Coarse-to-Fine(r) Automatic Familiar Face Recognition in the Human Brain

At what level of spatial resolution can the human brain recognize a familiar face in a crowd of strangers? Does it depend on whether one approaches or rather moves back from the crowd? To answer these questions, 16 observers viewed different unsegmented images of unfamiliar faces alternating at 6 Hz, with spatial frequency (SF) content progressively increasing (i.e., coarse-to-fine) or decreasing (fine-to-coarse) in different sequences. Variable natural images of celebrity faces every sixth stimulus generated an objective neural index of single-glanced automatic familiar face recognition (FFR) at 1 Hz in participants' electroencephalogram (EEG).
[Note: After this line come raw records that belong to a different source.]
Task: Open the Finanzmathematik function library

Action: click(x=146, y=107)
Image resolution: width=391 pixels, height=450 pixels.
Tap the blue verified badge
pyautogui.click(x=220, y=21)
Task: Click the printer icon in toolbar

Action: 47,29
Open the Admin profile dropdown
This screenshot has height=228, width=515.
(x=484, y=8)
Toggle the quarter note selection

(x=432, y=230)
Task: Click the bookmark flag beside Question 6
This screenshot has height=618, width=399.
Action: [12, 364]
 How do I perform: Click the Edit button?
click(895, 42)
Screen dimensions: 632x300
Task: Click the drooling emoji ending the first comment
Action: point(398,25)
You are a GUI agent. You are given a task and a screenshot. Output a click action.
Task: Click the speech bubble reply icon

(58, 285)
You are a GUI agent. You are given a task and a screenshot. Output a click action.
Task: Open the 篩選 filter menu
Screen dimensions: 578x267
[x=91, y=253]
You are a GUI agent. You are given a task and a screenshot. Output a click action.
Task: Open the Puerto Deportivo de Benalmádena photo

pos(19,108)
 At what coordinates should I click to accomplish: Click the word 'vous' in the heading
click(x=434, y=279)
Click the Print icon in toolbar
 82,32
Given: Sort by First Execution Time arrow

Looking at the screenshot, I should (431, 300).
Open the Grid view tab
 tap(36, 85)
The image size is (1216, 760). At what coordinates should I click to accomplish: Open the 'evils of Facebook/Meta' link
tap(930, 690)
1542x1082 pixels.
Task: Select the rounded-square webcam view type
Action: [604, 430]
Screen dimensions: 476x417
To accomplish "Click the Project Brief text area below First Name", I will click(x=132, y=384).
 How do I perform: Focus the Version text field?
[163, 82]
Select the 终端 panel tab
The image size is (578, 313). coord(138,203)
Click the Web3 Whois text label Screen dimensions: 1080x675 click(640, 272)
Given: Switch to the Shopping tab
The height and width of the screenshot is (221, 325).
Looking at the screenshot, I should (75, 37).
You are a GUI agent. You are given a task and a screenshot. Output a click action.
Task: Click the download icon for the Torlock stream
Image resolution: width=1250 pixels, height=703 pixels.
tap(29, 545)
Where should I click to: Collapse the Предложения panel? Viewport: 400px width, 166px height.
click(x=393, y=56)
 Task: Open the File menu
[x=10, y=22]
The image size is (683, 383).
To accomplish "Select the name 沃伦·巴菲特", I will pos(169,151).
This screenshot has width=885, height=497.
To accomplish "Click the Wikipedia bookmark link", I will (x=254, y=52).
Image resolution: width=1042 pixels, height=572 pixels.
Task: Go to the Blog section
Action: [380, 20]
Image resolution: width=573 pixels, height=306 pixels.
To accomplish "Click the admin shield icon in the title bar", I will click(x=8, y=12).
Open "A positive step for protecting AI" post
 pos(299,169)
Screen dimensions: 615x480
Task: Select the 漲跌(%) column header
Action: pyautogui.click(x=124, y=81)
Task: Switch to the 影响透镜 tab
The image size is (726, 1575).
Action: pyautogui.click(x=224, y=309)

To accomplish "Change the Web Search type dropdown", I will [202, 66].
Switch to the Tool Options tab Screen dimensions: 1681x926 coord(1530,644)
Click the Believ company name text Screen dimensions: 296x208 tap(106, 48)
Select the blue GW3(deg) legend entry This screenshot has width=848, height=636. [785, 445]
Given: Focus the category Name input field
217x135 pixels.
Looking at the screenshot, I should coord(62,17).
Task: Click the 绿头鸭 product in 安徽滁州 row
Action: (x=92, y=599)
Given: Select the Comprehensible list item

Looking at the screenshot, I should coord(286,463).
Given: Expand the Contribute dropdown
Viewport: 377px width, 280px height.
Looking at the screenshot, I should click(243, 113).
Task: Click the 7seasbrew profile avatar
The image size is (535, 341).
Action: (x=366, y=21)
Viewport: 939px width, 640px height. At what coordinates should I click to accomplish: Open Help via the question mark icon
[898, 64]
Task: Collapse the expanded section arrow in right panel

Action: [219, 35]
For blurry images increasing in spatial resolution, the neural FFR response over occipitotemporal regions emerged abruptly with additional cues at about 6.3-8.7 cycles/head width, immediately reaching amplitude saturation. When the same images progressively decreased in resolution, the FFR response disappeared already below 12 cycles/head width, thus providing no support for a predictive coding hypothesis. Overall, these observations indicate that rapid automatic recognition of heterogenous natural views of familiar faces is achieved from coarser visual inputs than generally thought, and support a coarse-to-fine FFR dynamics in the human brain.

Automated summary

The study found that people can rapidly and automatically recognize familiar faces from heterogeneous natural views using coarser visual inputs, supporting a coarse-to-fine FFR dynamics in the human brain.